BOWLING GREEN, Ky. (AP) — When people think about helping others in need, the mind often fixates on the essentials: food, water and shelter.
"Who thinks about toys?" asked Luckio "Luke" Odero, who recently learned how much joy a single toy could bring to children.
Odero regularly travels between Bowling Green and Nairobi, Kenya. After one of his three children — his only daughter — began studying mathematics at Western Kentucky University, Odero visited about 31/2 years ago and enjoyed Kentucky enough to stick around for a while. After his daughter married and had two children, he decided he had more reason to split his time between his children living in the two worlds — and is now even trying to secure a green card.

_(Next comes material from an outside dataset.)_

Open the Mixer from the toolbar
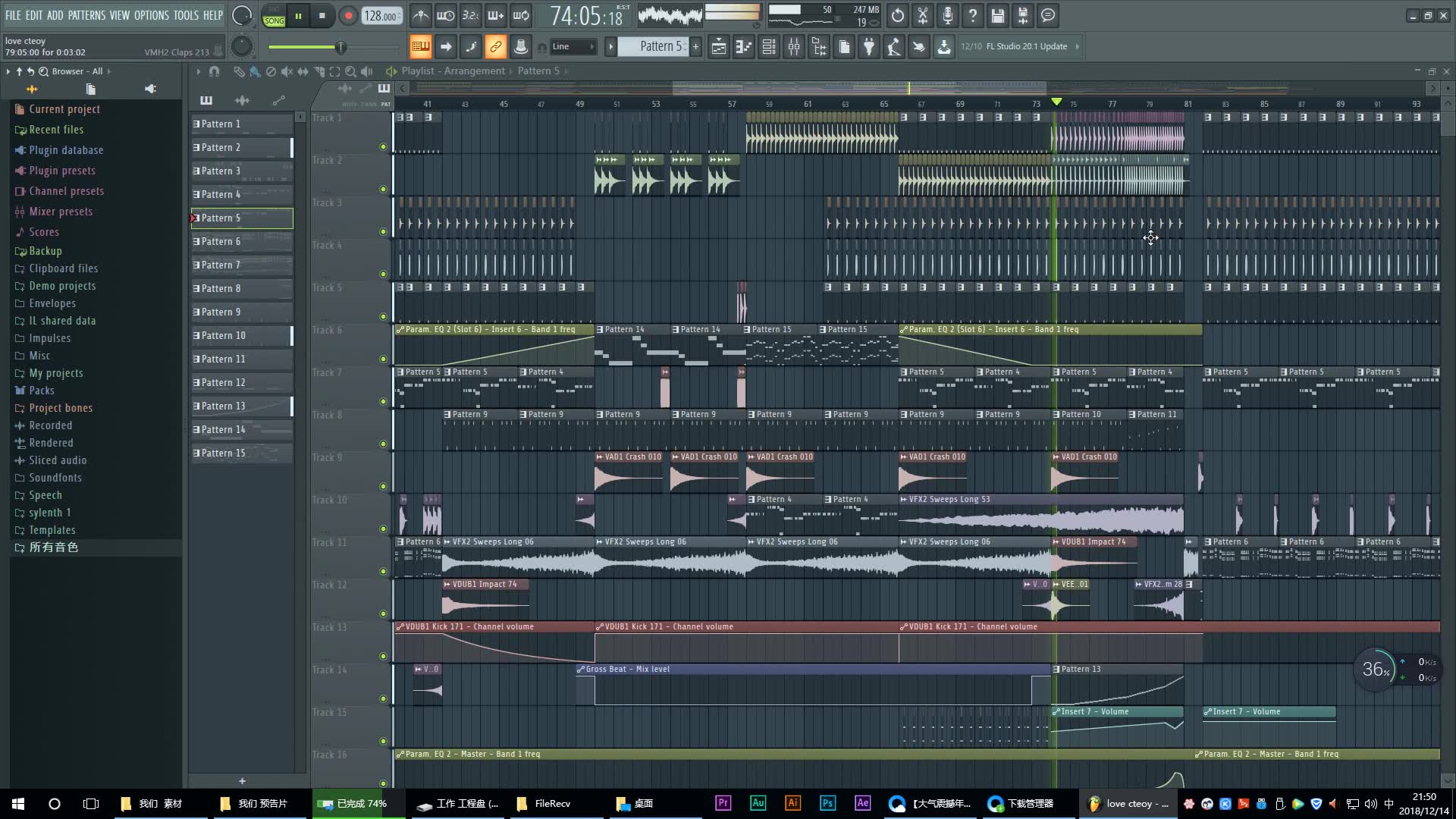 (793, 46)
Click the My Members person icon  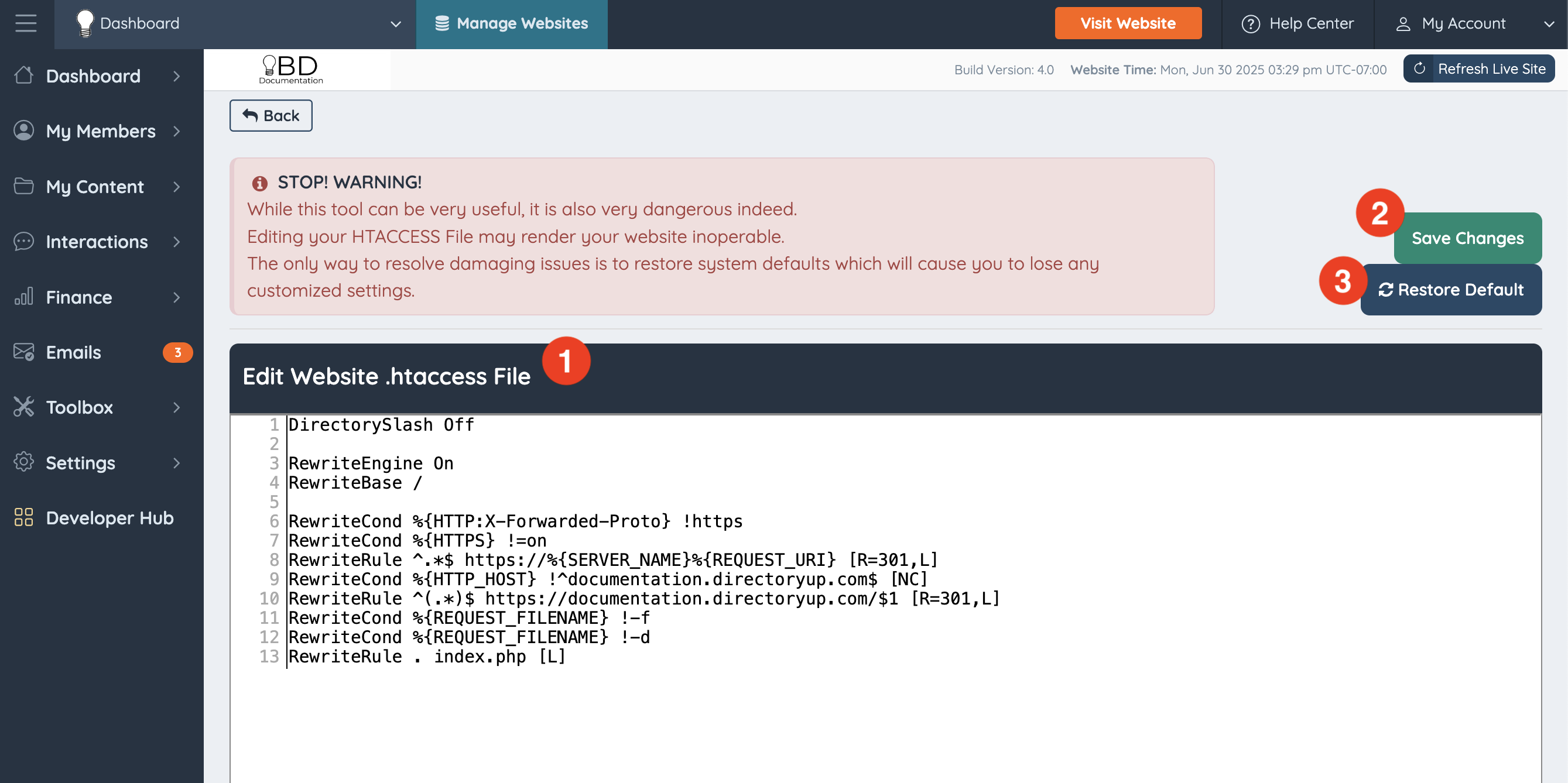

Two years ago, Odero met Tom Harris, a former Marine Corps League commandant who frequents Odero's workplace, Chick-fil-A. It started with amiable small talk, and eventually evolved into a friendship.
"My wife and I go over there to eat lunch about twice a week and chat with him while we're eating," Harris said. "He's a pretty amazing guy."
This past Christmas season, Harris accompanied the Southern Kentucky chapter of the U.S. Marine Corps Reserve Toys for Tots Program — which distributes toys to economically disadvantaged children in the community and of which Harris is a volunteer — as it brought a box to collect donations for needy children from patrons of Chick-fil-A, an area partner.
Odero told Harris about how toys could bring joy to his community back in Kenya. So Harris flattened a few soccer balls and provided several other toys to fit into Odero's suitcase before his trip.
Over the holidays, Odero gave one soccer ball and some toys to an orphanage near his hometown. He considered giving the other soccer ball to his own grandchildren.
"But it turned out an elementary school just close to where I live, they don't have a ball," Odero said. "So I said, 'I have a ball, can I give it to you?' They took it and they were so excited. It was a very colorful soccer ball from the United States. The children loved it.
"A toy matters to children. It gives them something to keep them busy. It enhances their imagination. It saves the child from being idle, from being mischievous or getting involved in a bad lifestyle."
Odero didn't have an extra pump, so the children simply filled the ball with air at a gas station. And now, with just a single ball, the St. James Primary School has formed a recreational soccer team.
Odero returned to Bowling Green several weeks ago and shared the stories with Harris, who expressed enthusiasm and gratitude for playing a small role in bringing a little happiness to children.
"We see smiles on kids locally here," Harris said, but hearing about "just a little inexpensive soccer ball making a soccer team on the other side of the world is pretty amazing."
Though Toys for Tots assists children in seven southcentral Kentucky counties, Harris wishes that the program could spillover to Kenya, too, if the shipping rates weren't such an impediment.
But "when he goes home next Christmas, we'll give him what he can handle," Harris said.